Incluso, cuando encontramos tiempo, hemos visto series y películas que nos han desatado diferentes charlas y emociones. Ante su insistencia, vimos por ejemplo, las cuatro temporadas de 13 reasons why a pesar de mi inseguridad sobre si era un buen momento para hacerlo. ¿Cuándo es el mejor momento para qué? A mí me hubiera gustado tener con quien hablar a su edad sobre temas tan difíciles como el suicidio, la violencia intrafamiliar, agresión sexual, preferencias, violencia, amor de pareja, de diferentes tipos de familia. Así que me gusta ser una de esas personas con quien pueda tocarlos. Recuerdo que aún no cumplía 5 años cuando llegó una de esas preguntas de la niña de mis ojos que sacuden: –Mamá ¿qué es un decapitado? El origen de la pregunta era de nuevo una noticia escuchada al lado de su abuela, pero también una película: Aladdín. También fue difícil responder –he intentado no caer en el fácil menosprecio de su inteligencia y capacidad de entendimiento—, pero creo haber dicho lo justo para que despejar su inquietud y que le quedara claro que no es una circunstancia justificable que alguien sea decapitado. Nunca. En ninguna circunstancia. Esa fue de las primeras veces en que pensé mucho sobre la importancia de no decir más de lo necesario, pero sí lo indispensable. Todo un reto. Y sigo preguntándome si lo hice o lo hago lo mejor posible.

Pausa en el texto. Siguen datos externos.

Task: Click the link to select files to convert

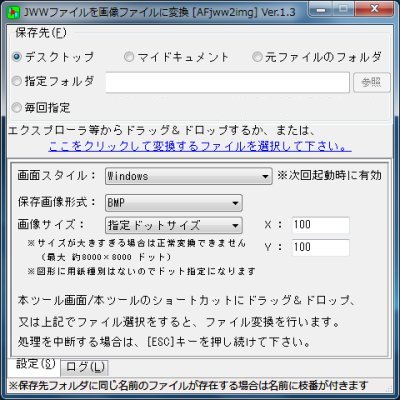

Durante el encierro me ha dado también por revisitarla a través de otros recuerdos. Del repaso físico o memorioso de su belleza, en mi campo ciego: los pequeñísimos libros con los que le enseñé colores básicos, el momento en escuché por primera vez su corazón. Cuando nació y sentí su cuerpo sobre el mío, y cómo la extrañé dentro de mi vientre por un tiempo. Cuando me preguntó si podría casarse cuando fuera grande con su gelatina de fresa y le respondí que si eso la hacía feliz podría y debería hacerlo. Cuando me pidió a su modo que fuéramos el medio para la muerte digna de un pájaro en agonía que un día encontramos al salir de su escuela y de regreso a casa.
Cuando “me regañaron” en una ida al cine juntas –ella no paraba de reír por el intercambio de roles donde yo ocupaba el de la niña regañada—, y antes de entrar a ver La forma del agua me recalcaron que era mi responsabilidad dejarla ver “escenas violentas”. Cuando me preguntó si crecer duele y yo no tuve más remedio que decirle que sí, que en mi experiencia a veces duele, literal: física y emocionalmente, incluso sin importar la edad. Pero que a veces también es el placer más extraordinario. Y que a veces se crece al lado de ambos. Que eso dependería de su camino. No del mío.
Cuando advirtió que por primera vez no había un libro entre sus regalos de cumpleaños y yo pensé que no lo notaría. O cuando me trazó un mapa dentro de casa por mi cumpleaños y fui encontrando mensajes únicos en cada punto de la ruta…
De cuando leyó a placer a Juan Villoro y su Libro Salvaje, la historia de Malala o sus 15 tomos del Diario de Greg. Cuando no logré evitar unas lágrimas de emoción en su primer día de clases en el kínder y ella simplemente entró sonriente. Cuando me enseñó tanto sobre fortaleza en un duro periodo mío de depresión. Cuando muy pequeña me preguntó si un día yo me iba a morir y decidí no mentir. Cuando encontró una bailarina entre las nubes. Cuando le regalé un libro de tela donde aprendió que existen diferentes tipos de familias y no lo soltó por semanas. Cuando le leía una y otra vez la historia de La peor señora del mundo, ese libro que le trajo a casa un día su papá. O cuando veíamos incansablemente las películas de Toy Story o las de Miyazaki.
Cuando me dijo por primera vez que en mi cabello había olas de mar al verme despeinada. Más aún, que cuando amanezco más despeinada es sólo porque hay marea alta en mi cabellera. No habrá nunca una poetisa que destrone su lugar en mí… La lista es interminable.
Sin importar lo que venga, la niña de mis ojos siempre lo será para mí: la belleza en este mundo enredado.